Anime World Order Show # 116 – Bizarro Gaijin Sex in Japan, Also Hayao Miyazaki Movies

We’re joined by Mitsugi from the Anime Addicts Anonymous podcast for a SPOILER-FREE discussion about Hayao Miyazaki’s newest film released in Japan this past weekend, The Wind Rises. So don’t worry if you haven’t seen it, because basically nobody outside of Japan has. This includes us.

Introduction (0:00 – 47:00)

The Otaku USA “Best Anime of 2012-2013” free PDF is now available to all. It consists of articles previously only available in print. Half of these are articles written by Daryl. But they also have contributions from Paul “Unicorns” Chapman, Erin Finnegan, Mike Dent, and other crazy cats so check it out. And hey, if you dig it then consider subscribing. Subscriptions are cheap. Onto the email:

We reviewed Barefoot Gen in Show 58. This review inspired a man to go to Japan and visit Hiroshima. The exact same review also inspired another, more different man to create this:

Go vote that up, favorite, comment, etc.

We talk to Mitsugi about his wacky, yet surprisingly typical, life as an Assistant Language Teacher in Japanese elementary schools. Naturally, this leads us to talking about the unsurprisingly typical tales of debauchery that gaijin English teachers in Japan are up to, be they pornography shops or maid cafes. This leads straight into the themed cafe discussion. Let it be known that the Gundam cafe has a unique bathroom, perhaps even on the level of the one in the robot zone the Most Dangerous Ones, Patrick Macias and Matt Alt, hit up:

Daryl keeps using Peepo Choo as his sole frame of reference, a manga we reviewed in Show 90 focusing in large part on Americans visiting Japan with preconceived notions that are proven false. In Mitsugi’s case, the preconceived notions were all true! Mitsugi also briefly weighs in regarding the new Dragon Ball Z movie recently released in Japan. AAA reviewed it in full on their own podcast.

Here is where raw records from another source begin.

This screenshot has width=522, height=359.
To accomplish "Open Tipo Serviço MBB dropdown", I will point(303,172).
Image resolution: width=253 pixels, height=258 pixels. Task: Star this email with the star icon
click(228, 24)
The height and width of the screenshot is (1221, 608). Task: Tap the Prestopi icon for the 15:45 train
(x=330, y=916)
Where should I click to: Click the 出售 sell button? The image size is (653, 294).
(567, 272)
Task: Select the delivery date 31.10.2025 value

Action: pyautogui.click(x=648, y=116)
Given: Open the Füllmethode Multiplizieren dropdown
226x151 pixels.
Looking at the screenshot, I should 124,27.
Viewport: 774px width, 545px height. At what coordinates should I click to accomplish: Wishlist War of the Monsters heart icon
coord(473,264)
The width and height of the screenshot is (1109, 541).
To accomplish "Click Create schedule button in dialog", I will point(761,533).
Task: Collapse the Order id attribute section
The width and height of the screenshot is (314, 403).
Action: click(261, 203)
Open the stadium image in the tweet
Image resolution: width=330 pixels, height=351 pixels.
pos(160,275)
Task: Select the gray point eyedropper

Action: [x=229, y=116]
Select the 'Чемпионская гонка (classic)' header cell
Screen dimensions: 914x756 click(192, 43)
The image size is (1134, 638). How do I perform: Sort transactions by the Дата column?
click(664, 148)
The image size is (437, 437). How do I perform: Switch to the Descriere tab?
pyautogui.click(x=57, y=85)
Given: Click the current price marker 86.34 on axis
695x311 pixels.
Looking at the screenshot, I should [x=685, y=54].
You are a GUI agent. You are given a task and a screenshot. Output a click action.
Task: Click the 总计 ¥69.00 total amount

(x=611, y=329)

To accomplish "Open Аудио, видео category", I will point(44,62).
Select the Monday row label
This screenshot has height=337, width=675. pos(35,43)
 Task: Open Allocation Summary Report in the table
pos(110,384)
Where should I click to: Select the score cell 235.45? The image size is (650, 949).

Review: The Wind Rises (47:00 – 1:33:46)
Having seen Hayao Miyazaki’s latest film in Japanese theaters, Mitsugi weighs in on the Japanese movie-viewing experience. We speculate on the future of the place, and without delving too deeply into the specifics of the plot evaluate how we think this stacks up overall in the Ghibli hierarchy of things. (As Daryl previously established, I Can Hear the Sea is most likely the worst, thus edging out Tales From Earthsea.) All our burning questions are answered, including but not limited to “so how the Hell is Hideaki Anno’s voice acting talents, anyway? Was he cast purely because Gainax is across the street and Miyazaki in his senility forgot about Khara?” Whatever, Khara’s around.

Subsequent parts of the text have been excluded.